Since 2002, The Bachelor has captured the hearts of American viewers. With views reaching 15 million in 2010, something about the show has captivated fans, making them want another season. Personally as I was watching the premiere, I thought it seemed scripted, forced, and unrealistic. The most recent “bachelor”, Sean Lowe, seemed very confident that his bride-to-be was about to step out of the limo and the two would have an immediate “spark.”  However, as Sean met each contestant, he was greeted with a clichéd saying and an exaggerated smile, just as the previous contestant had before. To me, I was perplexed at how the show was able to maintain 17 very successful seasons with its redundant series of events, personalities, and forced romantic settings. Of course, spin-offs like The Bachelorette and The Bachelor Pad have revived the hype surrounding the show; making The Bachelor, a never ending endeavor.

 After watching the premiere, I couldn’t help but wonder how The Bachelor has lasted so many years on primetime. I pondered the possibility that the entire romantic process was the key to true love. I thought that maybe after the drama and broken hearts, the bachelor ends up with a life-long, happy marriage. I quickly abandoned this theory after reviewing The Bachelor’s marriage history. Results have shown that 83% of these “bachelors” have called it quits, some weeks after the wedding. Out of 24 bachelors and bachelorettes, 4 remain married. Season 11 of The Bachelor ended even worse, with bachelor Brad Womack refusing to choose one of his two finalists. In season 12, Matt Grant and Shayne Lamas broke up just two months after the spectacular finale.

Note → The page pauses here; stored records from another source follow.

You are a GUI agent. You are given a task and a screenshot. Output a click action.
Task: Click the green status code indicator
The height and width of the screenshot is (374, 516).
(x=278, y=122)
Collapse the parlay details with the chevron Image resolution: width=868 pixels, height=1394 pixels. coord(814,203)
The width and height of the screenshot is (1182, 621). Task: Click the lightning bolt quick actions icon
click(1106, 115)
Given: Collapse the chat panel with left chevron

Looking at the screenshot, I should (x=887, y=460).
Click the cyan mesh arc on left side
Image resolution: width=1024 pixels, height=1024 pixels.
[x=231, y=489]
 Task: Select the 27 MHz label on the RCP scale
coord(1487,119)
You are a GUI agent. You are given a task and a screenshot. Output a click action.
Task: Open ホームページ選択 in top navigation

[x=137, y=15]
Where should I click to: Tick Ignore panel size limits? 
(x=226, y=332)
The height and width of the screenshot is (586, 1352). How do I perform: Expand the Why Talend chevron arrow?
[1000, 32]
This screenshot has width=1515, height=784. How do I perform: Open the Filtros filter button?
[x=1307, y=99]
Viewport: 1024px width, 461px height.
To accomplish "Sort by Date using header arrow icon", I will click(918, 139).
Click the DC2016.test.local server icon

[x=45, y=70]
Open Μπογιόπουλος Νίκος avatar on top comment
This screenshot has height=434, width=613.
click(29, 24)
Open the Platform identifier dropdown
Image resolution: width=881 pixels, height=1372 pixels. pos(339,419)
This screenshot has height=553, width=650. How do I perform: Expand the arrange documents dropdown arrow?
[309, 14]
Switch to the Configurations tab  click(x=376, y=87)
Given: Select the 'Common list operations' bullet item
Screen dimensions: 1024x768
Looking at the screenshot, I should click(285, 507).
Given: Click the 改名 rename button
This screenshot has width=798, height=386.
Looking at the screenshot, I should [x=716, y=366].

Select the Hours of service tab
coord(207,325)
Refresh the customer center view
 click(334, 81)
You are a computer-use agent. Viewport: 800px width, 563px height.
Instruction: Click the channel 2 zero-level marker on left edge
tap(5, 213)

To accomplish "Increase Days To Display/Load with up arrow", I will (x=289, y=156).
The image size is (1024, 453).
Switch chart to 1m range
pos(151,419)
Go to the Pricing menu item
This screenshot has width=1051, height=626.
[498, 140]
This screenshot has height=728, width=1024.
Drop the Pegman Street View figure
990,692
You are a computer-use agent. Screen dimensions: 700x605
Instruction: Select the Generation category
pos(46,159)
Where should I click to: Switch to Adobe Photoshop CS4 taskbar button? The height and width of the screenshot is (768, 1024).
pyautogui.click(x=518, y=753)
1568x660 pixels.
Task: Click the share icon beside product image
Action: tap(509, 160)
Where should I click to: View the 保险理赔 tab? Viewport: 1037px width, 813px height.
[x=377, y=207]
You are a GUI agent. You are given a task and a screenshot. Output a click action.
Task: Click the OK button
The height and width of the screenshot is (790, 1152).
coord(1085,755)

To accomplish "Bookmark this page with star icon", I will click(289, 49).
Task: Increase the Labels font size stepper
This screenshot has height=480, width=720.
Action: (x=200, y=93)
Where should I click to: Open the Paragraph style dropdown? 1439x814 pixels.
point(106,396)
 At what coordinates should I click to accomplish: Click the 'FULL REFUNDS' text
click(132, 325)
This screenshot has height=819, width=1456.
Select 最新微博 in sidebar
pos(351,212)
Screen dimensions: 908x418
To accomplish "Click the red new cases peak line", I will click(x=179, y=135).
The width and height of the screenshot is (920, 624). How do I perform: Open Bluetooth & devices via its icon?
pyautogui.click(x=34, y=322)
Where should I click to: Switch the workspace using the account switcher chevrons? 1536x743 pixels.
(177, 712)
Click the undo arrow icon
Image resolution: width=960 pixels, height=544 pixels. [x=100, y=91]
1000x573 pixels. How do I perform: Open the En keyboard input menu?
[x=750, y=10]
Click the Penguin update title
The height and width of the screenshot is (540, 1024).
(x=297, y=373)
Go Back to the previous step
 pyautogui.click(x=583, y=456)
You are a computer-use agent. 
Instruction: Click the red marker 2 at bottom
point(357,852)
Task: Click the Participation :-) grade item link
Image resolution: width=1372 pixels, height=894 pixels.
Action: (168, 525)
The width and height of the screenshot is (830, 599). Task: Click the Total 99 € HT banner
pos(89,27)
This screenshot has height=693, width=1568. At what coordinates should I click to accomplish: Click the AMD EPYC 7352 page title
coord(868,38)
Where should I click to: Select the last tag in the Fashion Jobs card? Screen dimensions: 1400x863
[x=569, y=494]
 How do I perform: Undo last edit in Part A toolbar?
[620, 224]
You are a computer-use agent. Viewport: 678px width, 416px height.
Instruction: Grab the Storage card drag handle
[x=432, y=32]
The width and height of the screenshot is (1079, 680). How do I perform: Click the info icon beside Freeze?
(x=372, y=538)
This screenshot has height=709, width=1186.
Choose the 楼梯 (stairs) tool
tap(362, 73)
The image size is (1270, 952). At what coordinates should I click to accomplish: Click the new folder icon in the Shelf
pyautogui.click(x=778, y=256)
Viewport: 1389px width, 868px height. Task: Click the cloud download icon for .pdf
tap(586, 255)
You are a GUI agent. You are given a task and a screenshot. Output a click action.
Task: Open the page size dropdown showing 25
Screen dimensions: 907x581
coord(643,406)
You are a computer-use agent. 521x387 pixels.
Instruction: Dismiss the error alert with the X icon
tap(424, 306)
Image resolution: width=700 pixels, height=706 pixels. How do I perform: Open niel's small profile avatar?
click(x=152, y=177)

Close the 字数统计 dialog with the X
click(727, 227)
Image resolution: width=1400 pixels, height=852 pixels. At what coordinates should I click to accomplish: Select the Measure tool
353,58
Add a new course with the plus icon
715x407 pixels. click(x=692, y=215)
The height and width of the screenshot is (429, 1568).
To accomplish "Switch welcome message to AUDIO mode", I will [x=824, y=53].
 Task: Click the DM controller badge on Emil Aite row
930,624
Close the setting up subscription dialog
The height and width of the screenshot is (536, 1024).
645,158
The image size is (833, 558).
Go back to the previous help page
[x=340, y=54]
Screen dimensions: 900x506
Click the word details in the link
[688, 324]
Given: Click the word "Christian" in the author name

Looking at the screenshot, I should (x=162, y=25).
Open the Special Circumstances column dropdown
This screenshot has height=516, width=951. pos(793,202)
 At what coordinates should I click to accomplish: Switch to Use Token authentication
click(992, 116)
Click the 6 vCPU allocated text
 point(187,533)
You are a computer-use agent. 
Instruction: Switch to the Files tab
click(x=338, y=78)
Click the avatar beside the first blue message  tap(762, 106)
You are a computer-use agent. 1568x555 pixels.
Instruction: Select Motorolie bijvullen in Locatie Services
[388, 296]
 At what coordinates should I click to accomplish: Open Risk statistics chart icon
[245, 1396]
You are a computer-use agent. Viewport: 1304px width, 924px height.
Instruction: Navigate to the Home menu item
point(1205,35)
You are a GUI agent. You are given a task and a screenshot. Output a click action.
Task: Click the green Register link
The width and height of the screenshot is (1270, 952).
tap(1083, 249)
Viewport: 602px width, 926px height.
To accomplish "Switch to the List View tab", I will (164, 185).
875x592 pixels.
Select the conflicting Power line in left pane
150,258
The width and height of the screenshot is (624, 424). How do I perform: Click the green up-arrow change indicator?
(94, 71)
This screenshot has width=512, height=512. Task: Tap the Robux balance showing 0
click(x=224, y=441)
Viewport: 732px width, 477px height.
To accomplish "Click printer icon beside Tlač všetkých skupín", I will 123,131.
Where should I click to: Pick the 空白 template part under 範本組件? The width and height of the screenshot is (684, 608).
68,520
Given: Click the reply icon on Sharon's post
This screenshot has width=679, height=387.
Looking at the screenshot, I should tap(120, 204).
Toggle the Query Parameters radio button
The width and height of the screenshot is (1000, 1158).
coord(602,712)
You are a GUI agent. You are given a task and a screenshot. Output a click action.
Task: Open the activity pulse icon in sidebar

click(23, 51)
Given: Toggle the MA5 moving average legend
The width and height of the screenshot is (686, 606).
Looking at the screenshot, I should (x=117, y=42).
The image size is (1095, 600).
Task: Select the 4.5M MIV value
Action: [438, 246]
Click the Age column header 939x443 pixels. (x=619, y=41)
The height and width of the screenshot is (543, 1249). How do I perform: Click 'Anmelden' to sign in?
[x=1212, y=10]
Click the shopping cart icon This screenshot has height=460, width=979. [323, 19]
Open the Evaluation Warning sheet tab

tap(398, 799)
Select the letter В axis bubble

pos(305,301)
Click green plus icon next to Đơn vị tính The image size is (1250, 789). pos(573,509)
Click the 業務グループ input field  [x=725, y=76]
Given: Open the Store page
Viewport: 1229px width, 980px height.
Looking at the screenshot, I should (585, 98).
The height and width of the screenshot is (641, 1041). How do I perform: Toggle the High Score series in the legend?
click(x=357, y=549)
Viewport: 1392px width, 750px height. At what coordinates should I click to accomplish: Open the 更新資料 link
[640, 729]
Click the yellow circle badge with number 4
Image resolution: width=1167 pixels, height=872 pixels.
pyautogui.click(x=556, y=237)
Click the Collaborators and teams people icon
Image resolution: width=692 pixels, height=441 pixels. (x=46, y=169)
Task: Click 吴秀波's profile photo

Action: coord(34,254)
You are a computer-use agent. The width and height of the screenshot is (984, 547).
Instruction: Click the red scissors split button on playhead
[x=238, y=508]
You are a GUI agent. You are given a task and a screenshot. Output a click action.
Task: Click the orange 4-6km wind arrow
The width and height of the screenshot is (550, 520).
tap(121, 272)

I think whenever someone has to audition to begin competing for someone they’ve never met, this fate is doomed from the very beginning. The entire process is pure chance at success. Throughout the series, the interactions between the “bachelor” and the contestants are very uncomfortable for the viewer. The two must touch on sensitive subjects and personal information as the bachelor tries to connect with the contestant on a emotional level. With an extravagant camera crew following the couples around, it seems like this emotional and intimate connection is very hard to achieve when it’s in such a public setting.

Perhaps Sean Lowe’s journey on The Bachelor 17 will shock the world and end with a successful relationship for years to come, but I highly doubt it. 24 girls will be sent home broken hearted, and one girl will have a 17% chance at hitting it off with her husband. After years of failed relationships and corny contestants, I truly wonder what it will take for The Bachelor to throw in the towel . The scripted redundancy of the show, over-dramatized scenes, and awkward silences are not the best ingredients for true love.